WHAT YOU WILL DO:
All entries, exactly as written, should be output again.
=======
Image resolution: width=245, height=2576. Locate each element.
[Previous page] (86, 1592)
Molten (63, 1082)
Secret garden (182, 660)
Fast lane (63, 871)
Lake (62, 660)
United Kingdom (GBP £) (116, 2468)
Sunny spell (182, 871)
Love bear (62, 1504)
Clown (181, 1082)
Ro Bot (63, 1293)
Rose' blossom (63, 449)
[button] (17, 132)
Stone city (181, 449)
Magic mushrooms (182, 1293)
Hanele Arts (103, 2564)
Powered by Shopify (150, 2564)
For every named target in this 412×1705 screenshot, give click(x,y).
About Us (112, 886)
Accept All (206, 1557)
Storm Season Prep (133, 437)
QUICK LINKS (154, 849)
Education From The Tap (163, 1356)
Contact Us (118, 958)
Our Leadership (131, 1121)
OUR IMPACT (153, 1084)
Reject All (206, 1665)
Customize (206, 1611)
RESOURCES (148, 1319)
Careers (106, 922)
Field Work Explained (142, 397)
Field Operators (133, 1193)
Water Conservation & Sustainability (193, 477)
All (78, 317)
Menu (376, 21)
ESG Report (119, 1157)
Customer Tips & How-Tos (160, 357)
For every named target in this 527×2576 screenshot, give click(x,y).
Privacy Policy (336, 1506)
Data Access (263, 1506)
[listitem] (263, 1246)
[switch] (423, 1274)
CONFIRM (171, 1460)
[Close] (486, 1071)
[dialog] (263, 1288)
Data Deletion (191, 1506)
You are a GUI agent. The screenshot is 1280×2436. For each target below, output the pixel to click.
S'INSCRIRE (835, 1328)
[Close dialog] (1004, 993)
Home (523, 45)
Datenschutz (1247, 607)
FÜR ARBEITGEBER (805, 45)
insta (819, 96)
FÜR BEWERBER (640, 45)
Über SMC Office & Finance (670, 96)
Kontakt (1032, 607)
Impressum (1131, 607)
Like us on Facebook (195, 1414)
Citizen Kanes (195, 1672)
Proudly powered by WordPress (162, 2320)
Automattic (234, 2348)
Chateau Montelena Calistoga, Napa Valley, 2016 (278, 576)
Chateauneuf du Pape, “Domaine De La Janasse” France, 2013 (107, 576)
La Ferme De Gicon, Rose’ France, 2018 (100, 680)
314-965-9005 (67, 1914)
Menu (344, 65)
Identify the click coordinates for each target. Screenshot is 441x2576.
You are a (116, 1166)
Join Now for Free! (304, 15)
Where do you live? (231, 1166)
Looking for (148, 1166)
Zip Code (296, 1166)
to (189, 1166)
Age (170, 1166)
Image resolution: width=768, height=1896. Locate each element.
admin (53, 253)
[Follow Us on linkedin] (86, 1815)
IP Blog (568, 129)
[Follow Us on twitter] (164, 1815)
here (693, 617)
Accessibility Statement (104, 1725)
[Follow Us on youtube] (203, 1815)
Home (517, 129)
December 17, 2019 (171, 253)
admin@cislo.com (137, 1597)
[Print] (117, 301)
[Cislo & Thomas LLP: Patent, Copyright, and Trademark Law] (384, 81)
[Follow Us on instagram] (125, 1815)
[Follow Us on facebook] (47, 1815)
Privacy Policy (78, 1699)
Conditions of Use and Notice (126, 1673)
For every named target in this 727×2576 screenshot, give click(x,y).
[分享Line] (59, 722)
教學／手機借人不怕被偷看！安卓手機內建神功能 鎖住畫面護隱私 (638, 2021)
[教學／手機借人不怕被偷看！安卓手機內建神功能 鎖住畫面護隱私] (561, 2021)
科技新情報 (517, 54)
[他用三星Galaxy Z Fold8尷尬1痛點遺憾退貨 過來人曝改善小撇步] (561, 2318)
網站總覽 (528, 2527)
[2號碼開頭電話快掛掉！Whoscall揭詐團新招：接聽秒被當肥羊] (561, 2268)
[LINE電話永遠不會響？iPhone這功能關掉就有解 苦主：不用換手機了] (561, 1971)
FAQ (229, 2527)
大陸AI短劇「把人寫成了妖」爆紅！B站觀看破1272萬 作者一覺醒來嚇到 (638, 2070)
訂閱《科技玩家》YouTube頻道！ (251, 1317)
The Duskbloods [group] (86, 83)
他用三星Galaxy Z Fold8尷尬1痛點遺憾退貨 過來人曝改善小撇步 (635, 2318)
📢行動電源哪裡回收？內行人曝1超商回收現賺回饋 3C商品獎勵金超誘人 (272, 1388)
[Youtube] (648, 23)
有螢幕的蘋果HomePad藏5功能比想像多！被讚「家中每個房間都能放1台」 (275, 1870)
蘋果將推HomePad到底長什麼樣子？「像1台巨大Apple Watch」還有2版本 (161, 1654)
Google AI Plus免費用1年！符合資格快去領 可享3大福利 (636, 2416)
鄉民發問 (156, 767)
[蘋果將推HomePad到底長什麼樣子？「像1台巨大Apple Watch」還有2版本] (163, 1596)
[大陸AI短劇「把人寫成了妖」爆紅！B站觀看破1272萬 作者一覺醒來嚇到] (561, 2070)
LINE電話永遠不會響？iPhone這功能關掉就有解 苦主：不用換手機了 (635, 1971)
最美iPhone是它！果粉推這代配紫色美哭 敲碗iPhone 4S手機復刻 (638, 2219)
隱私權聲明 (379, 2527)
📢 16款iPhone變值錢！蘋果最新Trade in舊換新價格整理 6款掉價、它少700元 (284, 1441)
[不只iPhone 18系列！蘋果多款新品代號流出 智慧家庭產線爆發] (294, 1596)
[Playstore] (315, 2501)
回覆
=======
TASK RESPONSE:
Image resolution: width=245, height=2576. Locate each element.
[Previous page] (86, 1592)
Molten (63, 1082)
Secret garden (182, 660)
Fast lane (63, 871)
Lake (62, 660)
United Kingdom (GBP £) (116, 2468)
Sunny spell (182, 871)
Love bear (62, 1504)
Clown (181, 1082)
Ro Bot (63, 1293)
Rose' blossom (63, 449)
[button] (17, 132)
Stone city (181, 449)
Magic mushrooms (182, 1293)
Hanele Arts (103, 2564)
Powered by Shopify (150, 2564)
For every named target in this 412×1705 screenshot, give click(x,y).
About Us (112, 886)
Accept All (206, 1557)
Storm Season Prep (133, 437)
QUICK LINKS (154, 849)
Education From The Tap (163, 1356)
Contact Us (118, 958)
Our Leadership (131, 1121)
OUR IMPACT (153, 1084)
Reject All (206, 1665)
Customize (206, 1611)
RESOURCES (148, 1319)
Careers (106, 922)
Field Work Explained (142, 397)
Field Operators (133, 1193)
Water Conservation & Sustainability (193, 477)
All (78, 317)
Menu (376, 21)
ESG Report (119, 1157)
Customer Tips & How-Tos (160, 357)
For every named target in this 527×2576 screenshot, give click(x,y).
Privacy Policy (336, 1506)
Data Access (263, 1506)
[listitem] (263, 1246)
[switch] (423, 1274)
CONFIRM (171, 1460)
[Close] (486, 1071)
[dialog] (263, 1288)
Data Deletion (191, 1506)
You are a GUI agent. The screenshot is 1280×2436. For each target below, output the pixel to click.
S'INSCRIRE (835, 1328)
[Close dialog] (1004, 993)
Home (523, 45)
Datenschutz (1247, 607)
FÜR ARBEITGEBER (805, 45)
insta (819, 96)
FÜR BEWERBER (640, 45)
Über SMC Office & Finance (670, 96)
Kontakt (1032, 607)
Impressum (1131, 607)
Like us on Facebook (195, 1414)
Citizen Kanes (195, 1672)
Proudly powered by WordPress (162, 2320)
Automattic (234, 2348)
Chateau Montelena Calistoga, Napa Valley, 2016 (278, 576)
Chateauneuf du Pape, “Domaine De La Janasse” France, 2013 (107, 576)
La Ferme De Gicon, Rose’ France, 2018 (100, 680)
314-965-9005 (67, 1914)
Menu (344, 65)
Identify the click coordinates for each target. Screenshot is 441x2576.
You are a (116, 1166)
Join Now for Free! (304, 15)
Where do you live? (231, 1166)
Looking for (148, 1166)
Zip Code (296, 1166)
to (189, 1166)
Age (170, 1166)
Image resolution: width=768, height=1896. Locate each element.
admin (53, 253)
[Follow Us on linkedin] (86, 1815)
IP Blog (568, 129)
[Follow Us on twitter] (164, 1815)
here (693, 617)
Accessibility Statement (104, 1725)
[Follow Us on youtube] (203, 1815)
Home (517, 129)
December 17, 2019 (171, 253)
admin@cislo.com (137, 1597)
[Print] (117, 301)
[Cislo & Thomas LLP: Patent, Copyright, and Trademark Law] (384, 81)
[Follow Us on instagram] (125, 1815)
[Follow Us on facebook] (47, 1815)
Privacy Policy (78, 1699)
Conditions of Use and Notice (126, 1673)
For every named target in this 727×2576 screenshot, give click(x,y).
[分享Line] (59, 722)
教學／手機借人不怕被偷看！安卓手機內建神功能 鎖住畫面護隱私 (638, 2021)
[教學／手機借人不怕被偷看！安卓手機內建神功能 鎖住畫面護隱私] (561, 2021)
科技新情報 (517, 54)
[他用三星Galaxy Z Fold8尷尬1痛點遺憾退貨 過來人曝改善小撇步] (561, 2318)
網站總覽 (528, 2527)
[2號碼開頭電話快掛掉！Whoscall揭詐團新招：接聽秒被當肥羊] (561, 2268)
[LINE電話永遠不會響？iPhone這功能關掉就有解 苦主：不用換手機了] (561, 1971)
FAQ (229, 2527)
大陸AI短劇「把人寫成了妖」爆紅！B站觀看破1272萬 作者一覺醒來嚇到 (638, 2070)
訂閱《科技玩家》YouTube頻道！ (251, 1317)
The Duskbloods [group] (86, 83)
他用三星Galaxy Z Fold8尷尬1痛點遺憾退貨 過來人曝改善小撇步 (635, 2318)
📢行動電源哪裡回收？內行人曝1超商回收現賺回饋 3C商品獎勵金超誘人 (272, 1388)
[Youtube] (648, 23)
有螢幕的蘋果HomePad藏5功能比想像多！被讚「家中每個房間都能放1台」 (275, 1870)
蘋果將推HomePad到底長什麼樣子？「像1台巨大Apple Watch」還有2版本 (161, 1654)
Google AI Plus免費用1年！符合資格快去領 可享3大福利 (636, 2416)
鄉民發問 (156, 767)
[蘋果將推HomePad到底長什麼樣子？「像1台巨大Apple Watch」還有2版本] (163, 1596)
[大陸AI短劇「把人寫成了妖」爆紅！B站觀看破1272萬 作者一覺醒來嚇到] (561, 2070)
LINE電話永遠不會響？iPhone這功能關掉就有解 苦主：不用換手機了 (635, 1971)
最美iPhone是它！果粉推這代配紫色美哭 敲碗iPhone 4S手機復刻 (638, 2219)
隱私權聲明 (379, 2527)
📢 16款iPhone變值錢！蘋果最新Trade in舊換新價格整理 6款掉價、它少700元 (284, 1441)
[不只iPhone 18系列！蘋果多款新品代號流出 智慧家庭產線爆發] (294, 1596)
[Playstore] (315, 2501)
回覆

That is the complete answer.